#### Stored data:
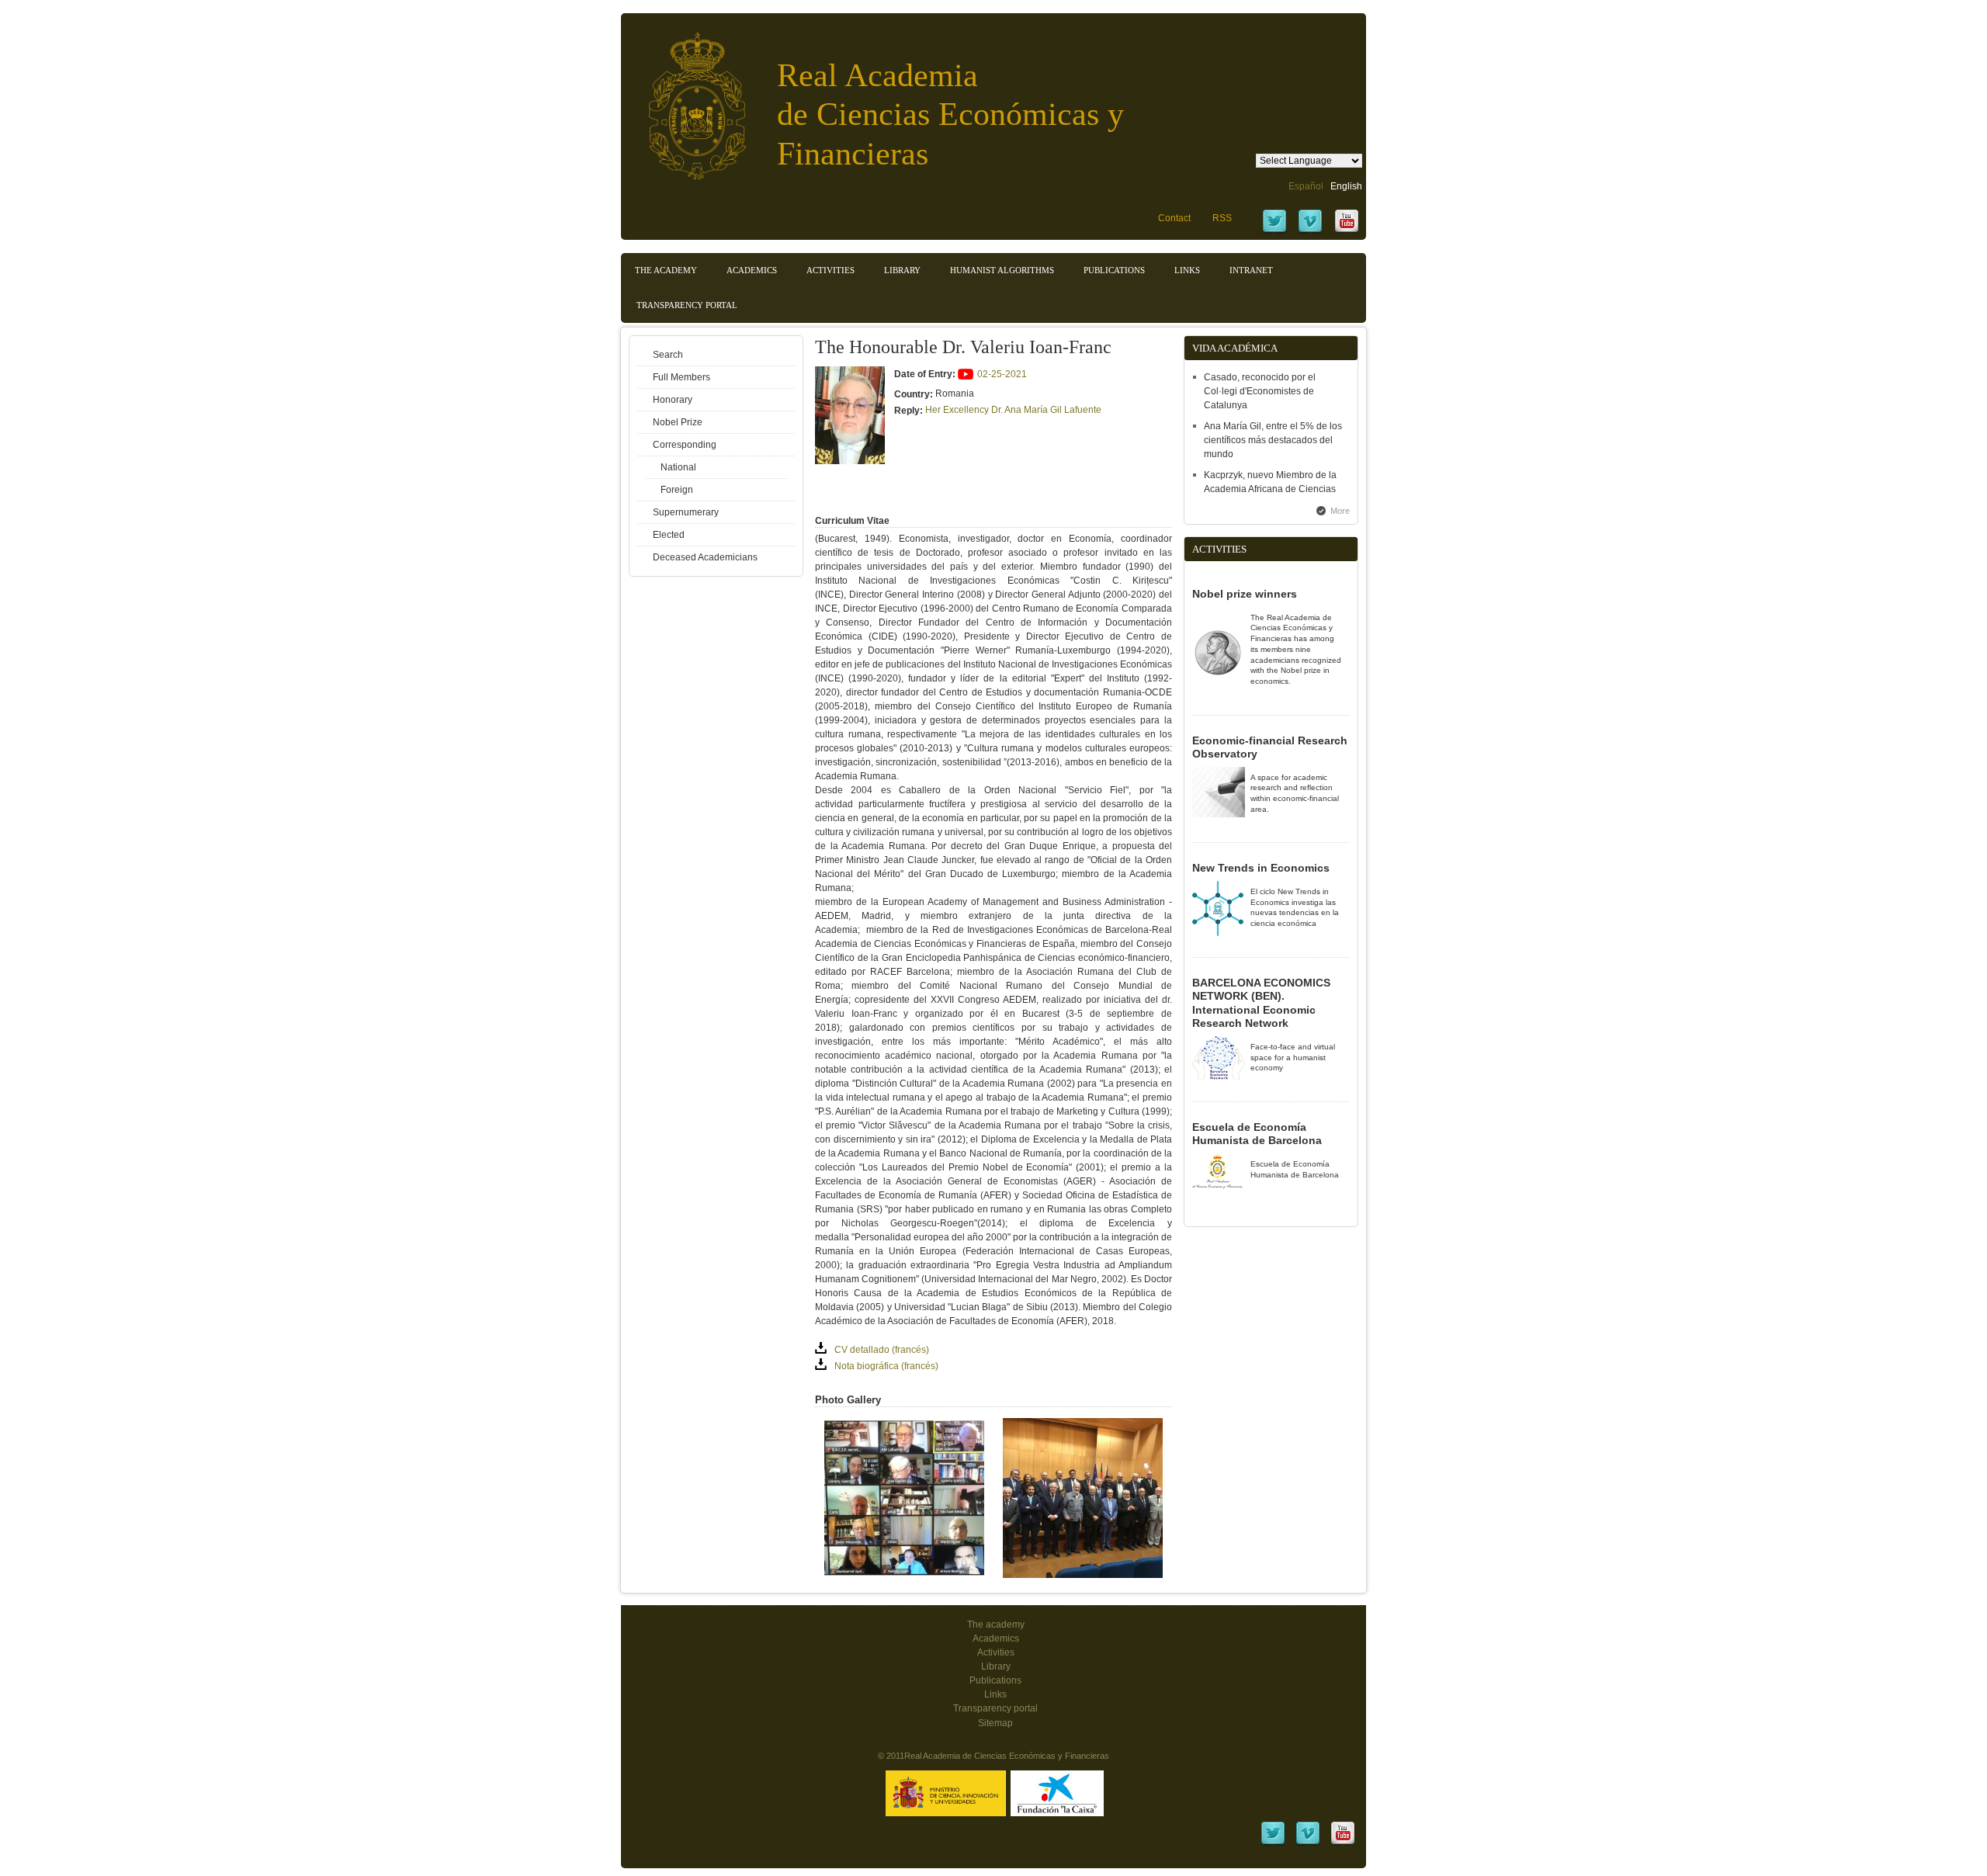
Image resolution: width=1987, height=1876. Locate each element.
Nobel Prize (677, 422)
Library (902, 270)
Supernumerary (686, 512)
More (1340, 510)
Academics (751, 270)
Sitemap (995, 1723)
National (678, 467)
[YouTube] (1346, 231)
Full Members (681, 377)
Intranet (1251, 270)
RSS (1222, 218)
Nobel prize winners (1244, 594)
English (1346, 186)
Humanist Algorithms (1002, 270)
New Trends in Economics (1261, 868)
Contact (1174, 218)
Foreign (677, 489)
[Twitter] (1274, 231)
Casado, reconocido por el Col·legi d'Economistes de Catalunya (1260, 391)
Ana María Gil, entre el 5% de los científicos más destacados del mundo (1273, 440)
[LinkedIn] (1273, 1843)
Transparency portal (686, 305)
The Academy (666, 270)
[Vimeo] (1310, 231)
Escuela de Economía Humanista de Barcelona (1257, 1134)
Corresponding (684, 444)
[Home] (685, 98)
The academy (996, 1624)
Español (1305, 186)
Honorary (672, 399)
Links (1187, 270)
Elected (669, 534)
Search (668, 354)
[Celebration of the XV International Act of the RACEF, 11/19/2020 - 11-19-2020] (904, 1574)
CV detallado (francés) (881, 1349)
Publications (1114, 270)
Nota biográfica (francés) (886, 1366)
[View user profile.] (850, 461)
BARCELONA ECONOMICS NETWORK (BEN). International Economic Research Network (1261, 1003)
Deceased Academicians (705, 557)
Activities (830, 270)
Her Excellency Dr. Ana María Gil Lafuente (1013, 409)
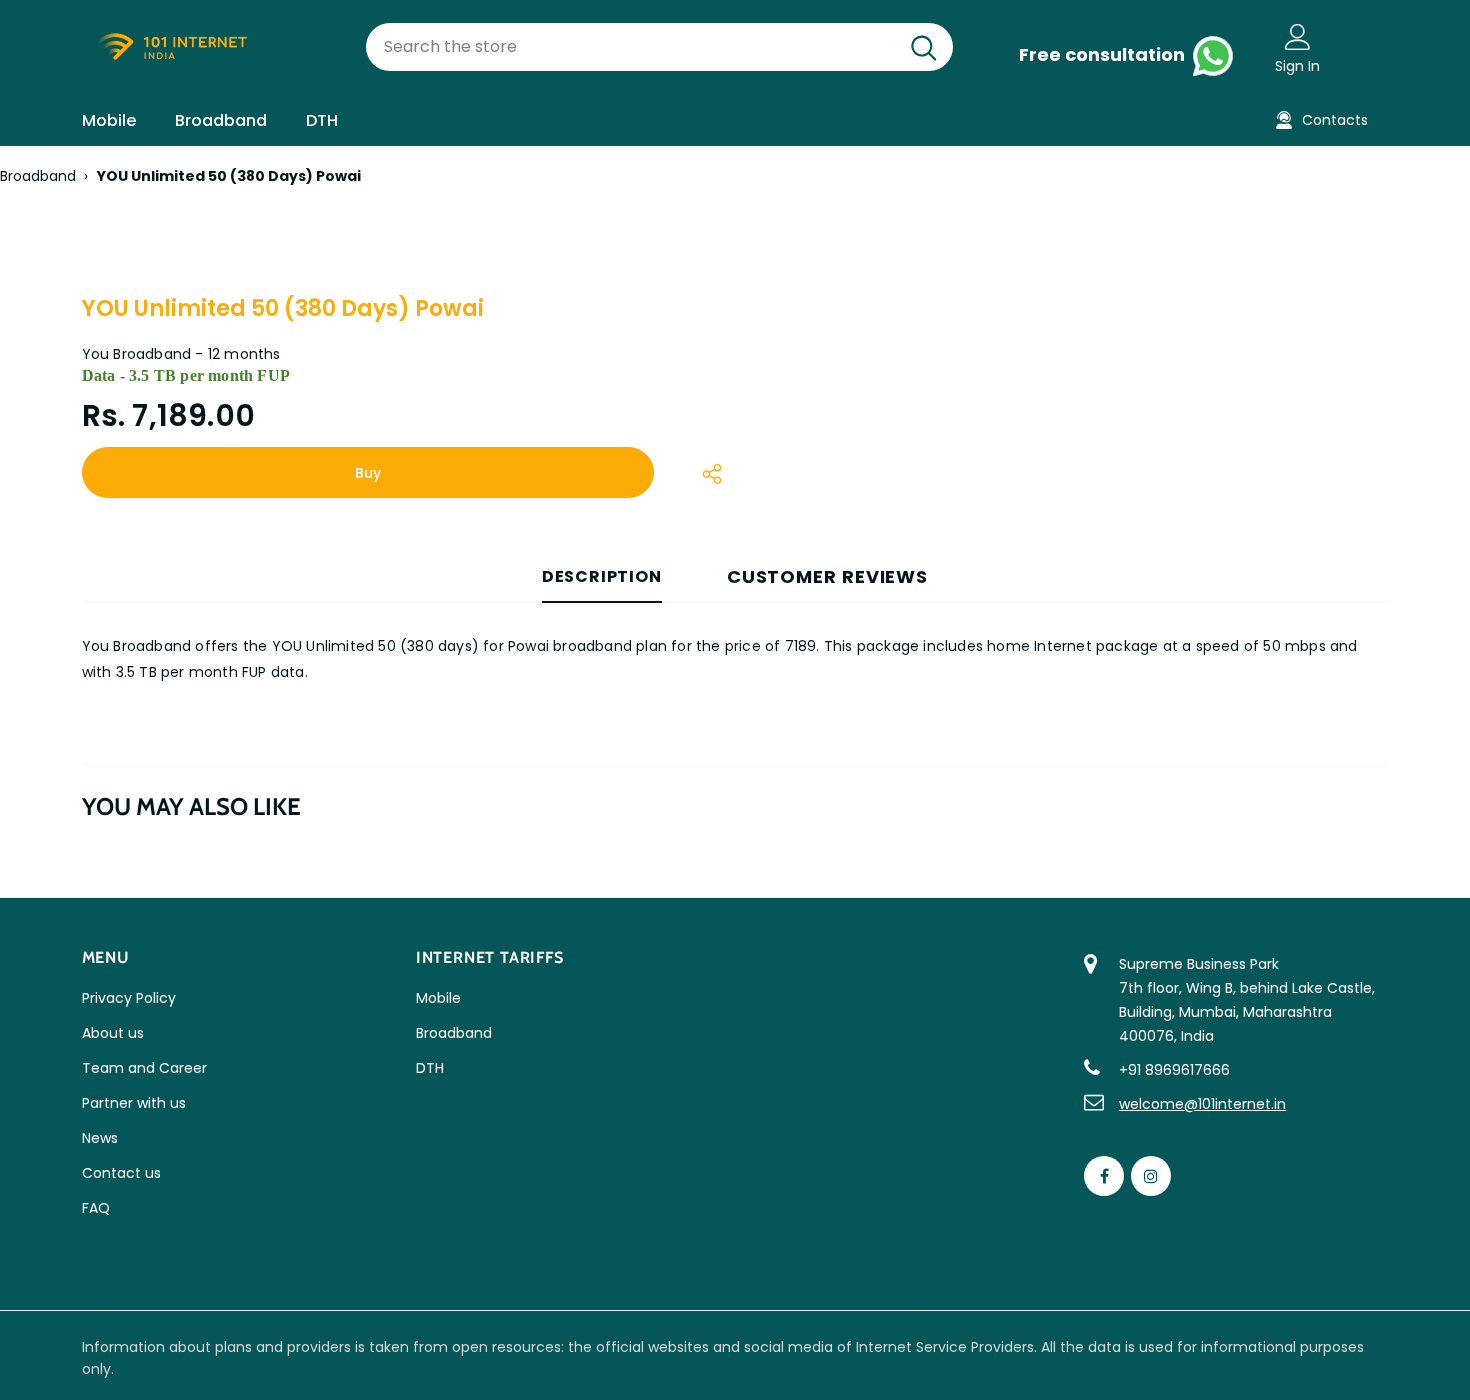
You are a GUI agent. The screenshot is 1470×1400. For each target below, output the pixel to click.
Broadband (38, 176)
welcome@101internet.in (1202, 1104)
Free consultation (1104, 54)
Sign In (1297, 66)
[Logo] (209, 47)
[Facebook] (1104, 1176)
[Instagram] (1151, 1176)
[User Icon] (1298, 36)
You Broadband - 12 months (181, 354)
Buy (368, 473)
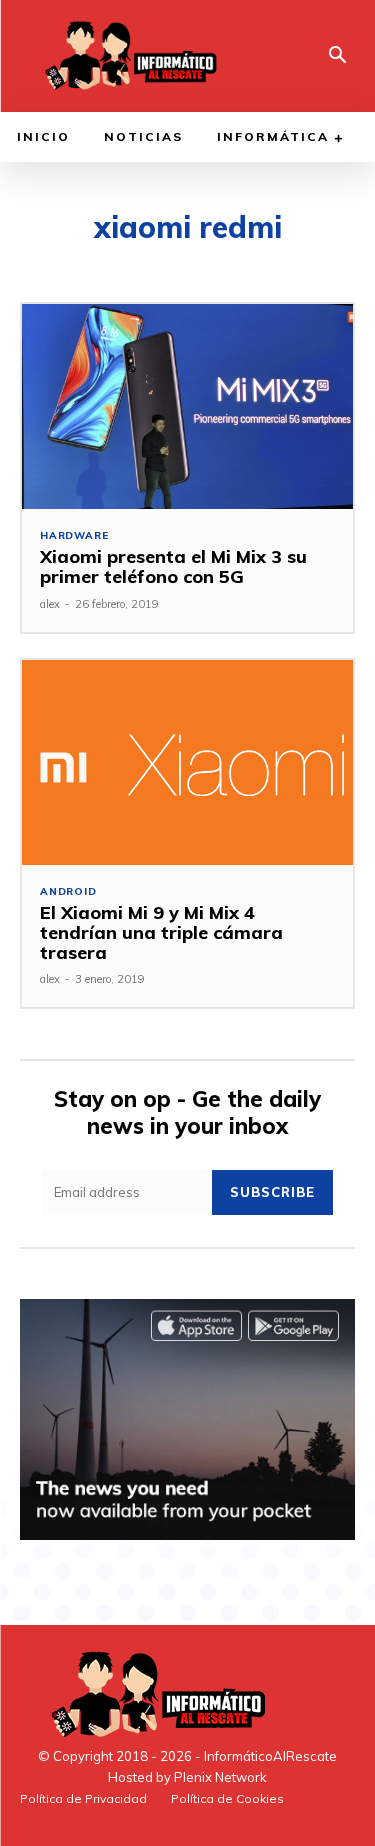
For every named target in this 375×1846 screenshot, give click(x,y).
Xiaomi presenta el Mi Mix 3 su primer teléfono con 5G (173, 566)
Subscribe (272, 1192)
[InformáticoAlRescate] (129, 56)
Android (68, 892)
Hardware (74, 536)
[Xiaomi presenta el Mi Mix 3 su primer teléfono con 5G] (187, 406)
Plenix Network (220, 1777)
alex (50, 604)
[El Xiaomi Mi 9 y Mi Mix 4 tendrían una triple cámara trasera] (187, 762)
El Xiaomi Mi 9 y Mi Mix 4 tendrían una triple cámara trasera (161, 932)
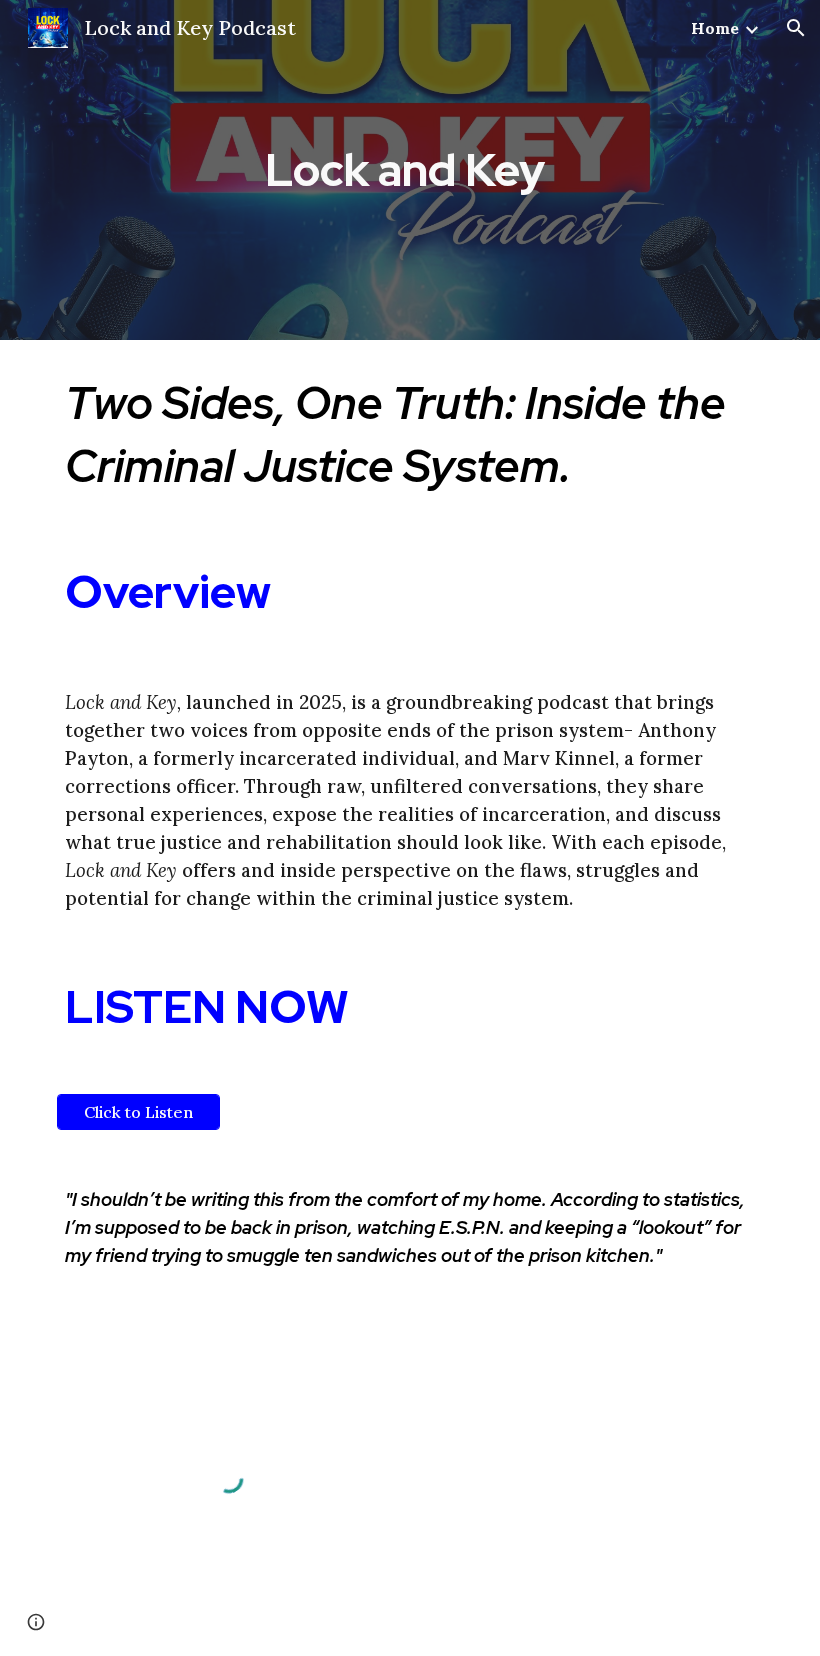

#### AIM OF THE TASK:
Please return only the lines running from the line with "For every named" to the final line of the data, both included, exactly and without any pictures.

#### ANSWER SECTION:
For every named target in this 375×1846 screenshot, give click(x,y).
Xiaomi presenta el Mi Mix 3 su primer teléfono con 5G (173, 566)
Subscribe (272, 1192)
[InformáticoAlRescate] (129, 56)
Android (68, 892)
Hardware (74, 536)
[Xiaomi presenta el Mi Mix 3 su primer teléfono con 5G] (187, 406)
Plenix Network (220, 1777)
alex (50, 604)
[El Xiaomi Mi 9 y Mi Mix 4 tendrían una triple cámara trasera] (187, 762)
El Xiaomi Mi 9 y Mi Mix 4 tendrían una triple cámara trasera (161, 932)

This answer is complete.